Data supplied START

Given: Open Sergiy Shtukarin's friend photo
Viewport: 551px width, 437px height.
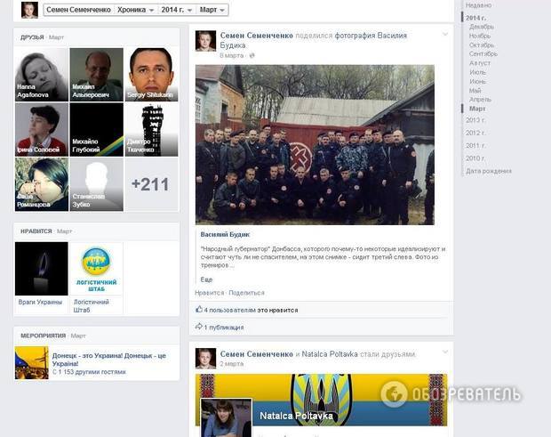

Data supplied END
Data supplied START

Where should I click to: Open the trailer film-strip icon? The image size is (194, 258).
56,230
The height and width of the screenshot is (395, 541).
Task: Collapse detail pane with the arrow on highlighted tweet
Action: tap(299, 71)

Data supplied END

Problem requirements: From the entries above, print the lines beginning at the one with "Given: Open Sergiy Shtukarin's friend photo" and stopping after the one with "Viewport: 551px width, 437px height.", exactly as written and with nothing else.

Answer to this exercise:
Given: Open Sergiy Shtukarin's friend photo
Viewport: 551px width, 437px height.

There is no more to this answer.